Top of DATASET RECORDS

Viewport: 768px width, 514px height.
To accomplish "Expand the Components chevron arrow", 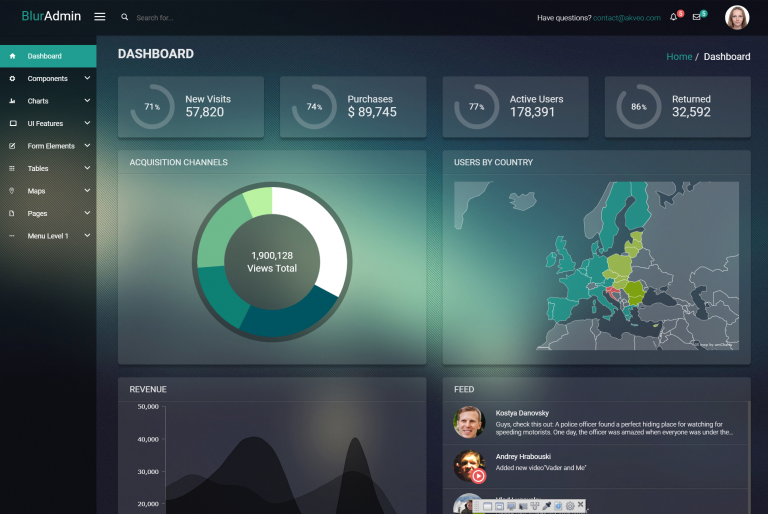I will point(87,78).
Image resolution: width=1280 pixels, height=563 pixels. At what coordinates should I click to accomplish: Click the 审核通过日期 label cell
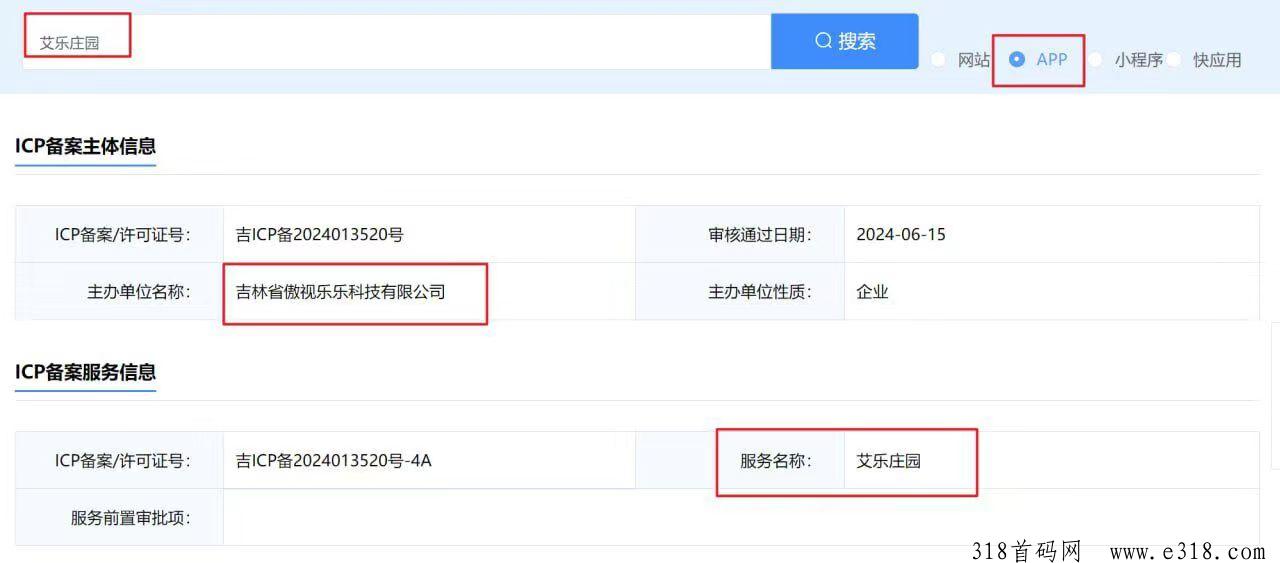point(740,235)
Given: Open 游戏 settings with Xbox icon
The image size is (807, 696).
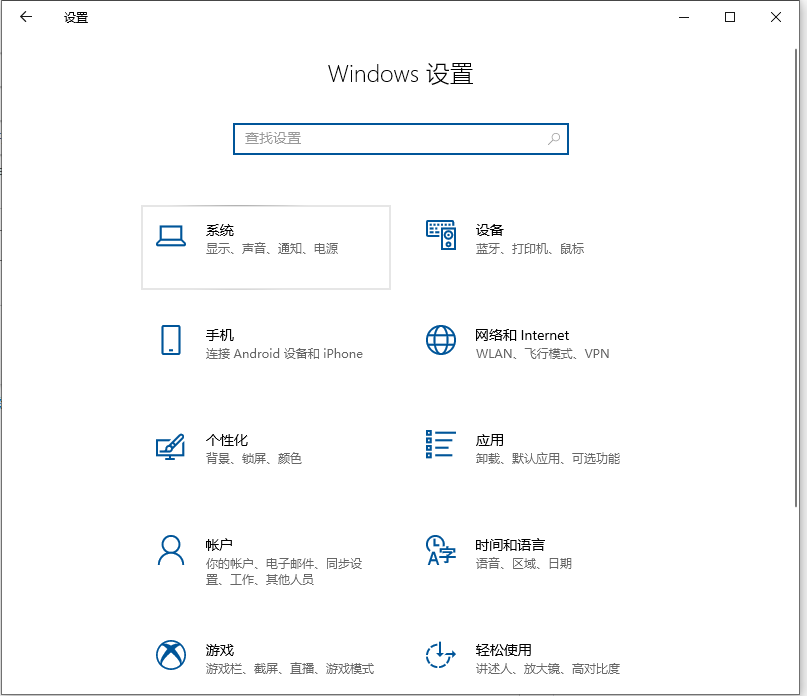Looking at the screenshot, I should (x=265, y=659).
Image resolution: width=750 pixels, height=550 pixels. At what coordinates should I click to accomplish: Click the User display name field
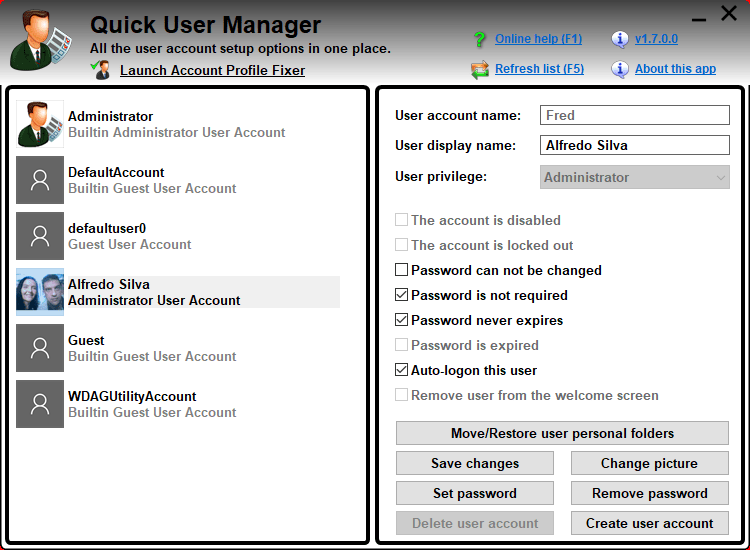635,145
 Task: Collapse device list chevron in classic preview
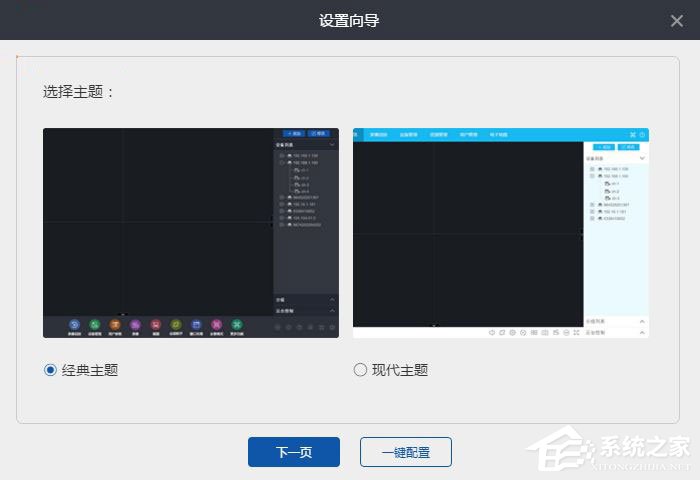point(332,145)

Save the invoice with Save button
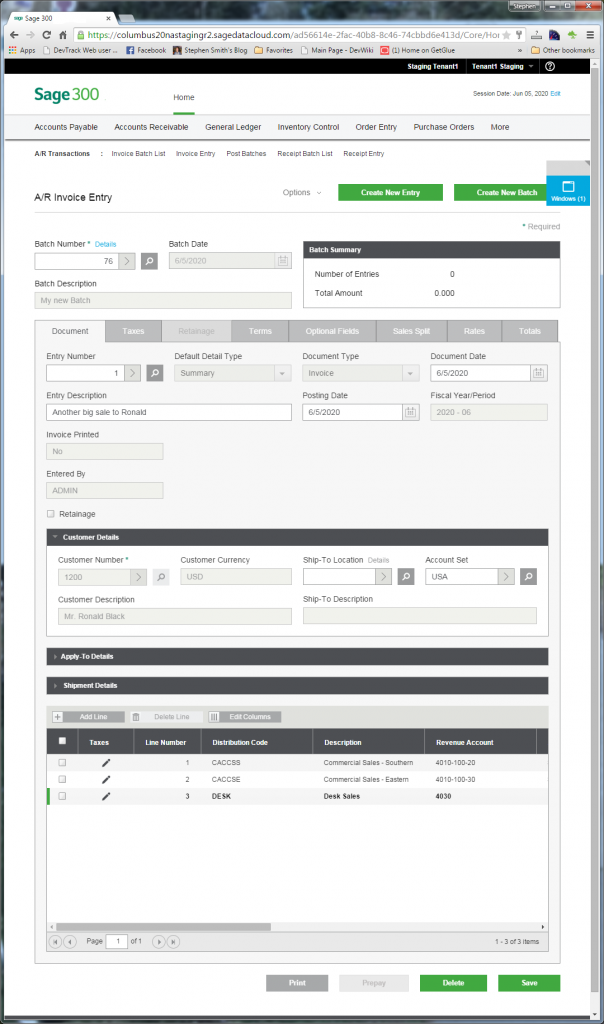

Bottom of DATASET RECORDS

(WHAT IS BEING ASKED):
Within the entries above, the lines from the one with "The image size is (807, 696)." through the final line are to be printed exactly, with the pictures removed.

(THE COMPLETED TASK):
The image size is (807, 696).
Looking at the screenshot, I should (x=265, y=659).
Image resolution: width=750 pixels, height=550 pixels. At what coordinates should I click to accomplish: Click the User display name field
635,145
 Task: Collapse device list chevron in classic preview
point(332,145)

Save the invoice with Save button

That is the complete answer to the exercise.